Die Kunst, auf dem Teppich zu bleiben

Diese Woche hat mich unsere Oberbürgermeisterin beeindruckt, weil sie es geschafft hat, nicht zu lachen. Fast ohne das Gesicht zu verziehen, hat sie im Stadtrat eine Anfrage des CDU-Stadtverordneten Sascha Zehner beantwortet.



Der ist durch einen Bericht, der im Dezember in der Saarbrücker Zeitung stand, darauf aufmerksam geworden, dass der edle Teppich im Rathausfestsaal aus Rumänien stammt - und zu einer Zeit hergestellt wurde, in der dort der Diktator Nicolae Ceausescu sein Unwesen trieb.

Ein im real existierenden Sozialismus hergestellter Teppich im Saarbrücker Rathaus - da hatte der Christdemokrat doch ein paar knallharte Fragen. Und so erfuhren Zehner und alle anderen 62 Stadtverordneten und die Bürger, die eigentlich gekommen waren, um zu hören, was der Stadtrat Weises zu beschließen hat, von Charlotte Britz, dass der 9,80 mal 7,85 Meter große Teppich eigentlich der Sparkasse Saarbrücken gehört, die ihn wohl legal von einem Kunsthändler erworben und ihn der Stadt 1996 leihweise zur Verfügung gestellt hat. Produziert sei der Teppich, der zuletzt einen Versicherungswert von exakt 99 950 Euro hatte, in den majestätischen Werkstätten Rumäniens, erklärte Britz.

Nach SZ-Informationen wurde der einzigartige Teppich für Ceausescu persönlich angefertigt. 1989 trennten sich die Rumänen aber erst von Ceausescu (er wurde erschossen) und dann vom Teppich (er wurde wie viele andere wertvolle Dinge aus dem Präsidentenpalast verkauft).

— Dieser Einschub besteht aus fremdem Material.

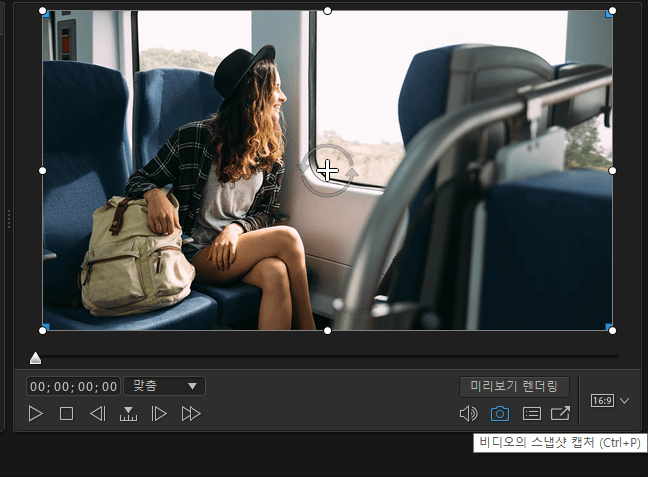Start playback with the play button
Screen dimensions: 648x477
[x=36, y=414]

Dass die Arbeiter, die den Teppich hergestellt haben, geknechtet wurden, konnte die Oberbürgermeisterin dem CDU-Stadtverordneten nicht bestätigen. Um etwas über die Arbeitsbedingungen in den besagten Werkstätten zu erfahren, könne man aber gerne den rumänischen Botschafter oder den internationalen Gerichtshof in Den Haag anschreiben, bot sie an. Das und den Ruf der politischen Konkurrenz nach einem Teppich-Untersuchungsausschuss fand Zehner nicht witzig. Mich hätte er beeindruckt, wenn er an der Stelle einfach hätte lachen können.